**EXTRAIT DE PAGE:**
########

Quelles aides publiques pour la rénovation énergétique des logements ?
Aujourd’hui, la plupart des opérations de rénovation énergétique ne sont pas alignées avec les objectifs de la stratégie nationale bas-carbone. Pour que les aides publiques soient efficaces, I4CE a développé l’outil PanelRénov’ qui analyse la viabilité économique des projets de rénovation pour les ménages. En accès libre, cet outil peut constituer un support de dialogue et d’évaluation des politiques publiques.
La plupart des opérations de rénovation énergétique ne sont pas alignées avec les objectifs de la stratégie nationale bas-carbone
Pour atteindre la neutralité carbone, la Stratégie nationale bas-carbone (SNBC) prévoit, d’ici 2050, un parc de logements faiblement consommateurs d’énergie et dont les émissions de GES sont ramenées à zéro. Cet objectif implique de rénover l’ensemble des logements construits avant 2000, de rechercher un très haut niveau d’efficacité énergétique et de privilégier des sources d’énergie facilement décarbonées. Pour y parvenir, les travaux récents estiment qu’il est généralement plus pertinent, techniquement et économiquement, de réaliser les travaux en une seule fois : on parle alors de rénovation globale, sur le modèle du label « bâtiment basse consommation » (BBC) actuel.

########

**DONNÉES BRUTES:**

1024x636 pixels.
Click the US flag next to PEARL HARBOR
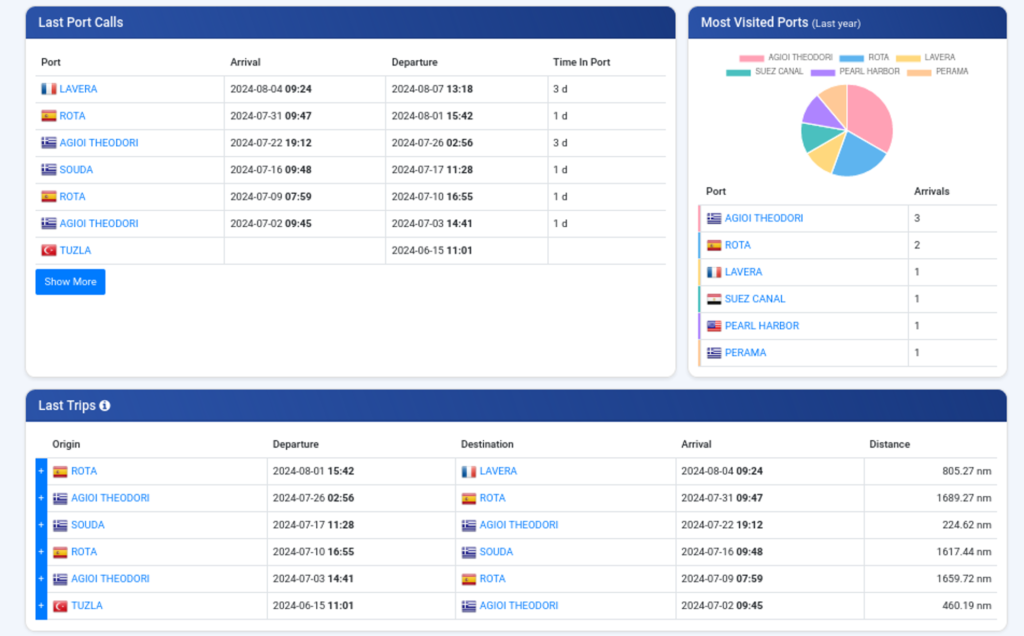[x=714, y=326]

########

**CONSIGNES DE L'EXERCICE:**
(A) Relevez, dans l'ordre où ils apparaissent, tous les sigles écrits en majuscules dans l'extrait sur la rénovation énergétique des logements.
(B) Recopiez sans rien changer le passage de l'extrait sur la rénovation énergétique qui va de « Aujourd’hui, la plupart » jusqu'à « des politiques publiques. ».
(C) Poursuivez l'extrait sur la rénovation énergétique des logements à partir de sa dernière phrase.

**RÉPONSES ATTENDUES:**
(A) I4CE, SNBC, GES, BBC

(B)
Aujourd’hui, la plupart des opérations de rénovation énergétique ne sont pas alignées avec les objectifs de la stratégie nationale bas-carbone. Pour que les aides publiques soient efficaces, I4CE a développé l’outil PanelRénov’ qui analyse la viabilité économique des projets de rénovation pour les ménages. En accès libre, cet outil peut constituer un support de dialogue et d’évaluation des politiques publiques.

(C)
Mais si plus de deux millions de ménages entreprennent chaque année des travaux de rénovation dans leur logement, une majorité d’entre eux se limite à des opérations simples, et quelques centaines seulement atteignent le niveau BBC. Interrogés à propos des difficultés rencontrées, les ménages citent fréquemment des obstacles économiques, qui portent sur les coûts engendrés, les bénéfices attendus, ou les ressources nécessaires pour rénover.
PanelRénov’, un outil pour analyser la viabilité économique des projets de rénovation
I4CE a développé PanelRénov’, un outil basé sur des situations concrètes et qui se place du point de vue des ménages pour identifier les obstacles économiques à la rénovation. L’outil tient compte de nombreux facteurs comme le coût des travaux, les montants d’aides publiques, le prix des énergies, le recours à l’emprunt ou aux fonds propres des ménages. Il en calcule les effets sur cinq indicateurs-clés et détermine si les projets de rénovation sont économiquement viables à partir de seuils définis sur la base de la littérature et d’entretiens avec des ménages rénovateurs, des plateformes territoriales et des experts de la rénovation.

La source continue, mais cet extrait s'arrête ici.